Dati tratti da una raccolta
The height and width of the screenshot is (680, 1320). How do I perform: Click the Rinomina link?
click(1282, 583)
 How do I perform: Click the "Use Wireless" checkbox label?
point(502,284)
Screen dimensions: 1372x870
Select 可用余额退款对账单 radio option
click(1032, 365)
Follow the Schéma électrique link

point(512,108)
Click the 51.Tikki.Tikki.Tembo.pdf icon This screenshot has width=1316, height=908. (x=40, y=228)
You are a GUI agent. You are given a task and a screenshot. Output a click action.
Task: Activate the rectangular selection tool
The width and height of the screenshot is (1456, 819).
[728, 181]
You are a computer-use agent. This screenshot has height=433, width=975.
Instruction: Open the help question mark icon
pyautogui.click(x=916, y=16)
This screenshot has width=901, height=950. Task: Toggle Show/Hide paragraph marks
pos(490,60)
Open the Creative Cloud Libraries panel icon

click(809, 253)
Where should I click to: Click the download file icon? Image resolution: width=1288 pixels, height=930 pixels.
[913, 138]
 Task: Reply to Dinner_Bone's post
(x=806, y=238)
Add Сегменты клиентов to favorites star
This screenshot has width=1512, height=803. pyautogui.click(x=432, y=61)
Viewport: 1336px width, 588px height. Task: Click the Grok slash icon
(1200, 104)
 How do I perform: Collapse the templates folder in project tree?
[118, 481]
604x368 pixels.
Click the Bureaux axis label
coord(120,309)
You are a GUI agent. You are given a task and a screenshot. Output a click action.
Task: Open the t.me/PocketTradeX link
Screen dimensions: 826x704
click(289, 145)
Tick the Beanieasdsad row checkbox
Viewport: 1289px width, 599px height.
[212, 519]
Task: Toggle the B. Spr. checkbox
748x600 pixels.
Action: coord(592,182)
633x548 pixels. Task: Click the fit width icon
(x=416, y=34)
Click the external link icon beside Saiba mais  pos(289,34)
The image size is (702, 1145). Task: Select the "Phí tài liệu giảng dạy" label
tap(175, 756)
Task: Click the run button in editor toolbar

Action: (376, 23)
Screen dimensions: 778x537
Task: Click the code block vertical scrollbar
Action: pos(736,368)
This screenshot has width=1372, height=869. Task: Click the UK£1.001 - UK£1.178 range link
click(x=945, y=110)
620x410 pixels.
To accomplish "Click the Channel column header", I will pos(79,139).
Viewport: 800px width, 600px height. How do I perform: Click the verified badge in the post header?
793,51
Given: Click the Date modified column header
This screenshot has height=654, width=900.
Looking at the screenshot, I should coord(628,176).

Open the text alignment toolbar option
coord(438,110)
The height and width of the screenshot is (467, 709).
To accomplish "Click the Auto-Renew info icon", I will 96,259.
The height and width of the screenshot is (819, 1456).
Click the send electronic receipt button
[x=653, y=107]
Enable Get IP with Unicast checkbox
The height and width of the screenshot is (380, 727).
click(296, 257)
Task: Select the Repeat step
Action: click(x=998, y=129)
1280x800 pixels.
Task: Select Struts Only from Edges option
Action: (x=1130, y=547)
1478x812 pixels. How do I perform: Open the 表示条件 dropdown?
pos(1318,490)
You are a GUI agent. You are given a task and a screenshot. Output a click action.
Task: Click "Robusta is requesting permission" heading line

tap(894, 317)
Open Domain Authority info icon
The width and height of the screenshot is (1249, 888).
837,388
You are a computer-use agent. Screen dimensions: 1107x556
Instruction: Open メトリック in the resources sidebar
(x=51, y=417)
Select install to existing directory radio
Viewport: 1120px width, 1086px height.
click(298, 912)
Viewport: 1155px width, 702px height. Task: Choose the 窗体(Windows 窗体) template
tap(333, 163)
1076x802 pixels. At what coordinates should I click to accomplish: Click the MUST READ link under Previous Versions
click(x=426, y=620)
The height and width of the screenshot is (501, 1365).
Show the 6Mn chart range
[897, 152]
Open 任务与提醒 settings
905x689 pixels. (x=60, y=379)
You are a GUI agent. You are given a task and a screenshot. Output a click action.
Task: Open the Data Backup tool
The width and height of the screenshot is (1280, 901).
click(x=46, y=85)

_Scopo del compito_
Rinomina "Viewport" in "Window" nei dati, dalla riga che contiene "Select install to existing directory radio" fino alla fine dei dati, estremi inclusi. Riporta soltanto queste righe e lascia invariato tutto il resto.

_Risposta completa_
Select install to existing directory radio
Window: 1120px width, 1086px height.
click(298, 912)
Window: 1155px width, 702px height. Task: Choose the 窗体(Windows 窗体) template
tap(333, 163)
1076x802 pixels. At what coordinates should I click to accomplish: Click the MUST READ link under Previous Versions
click(x=426, y=620)
The height and width of the screenshot is (501, 1365).
Show the 6Mn chart range
[897, 152]
Open 任务与提醒 settings
905x689 pixels. (x=60, y=379)
You are a GUI agent. You are given a task and a screenshot. Output a click action.
Task: Open the Data Backup tool
The width and height of the screenshot is (1280, 901).
click(x=46, y=85)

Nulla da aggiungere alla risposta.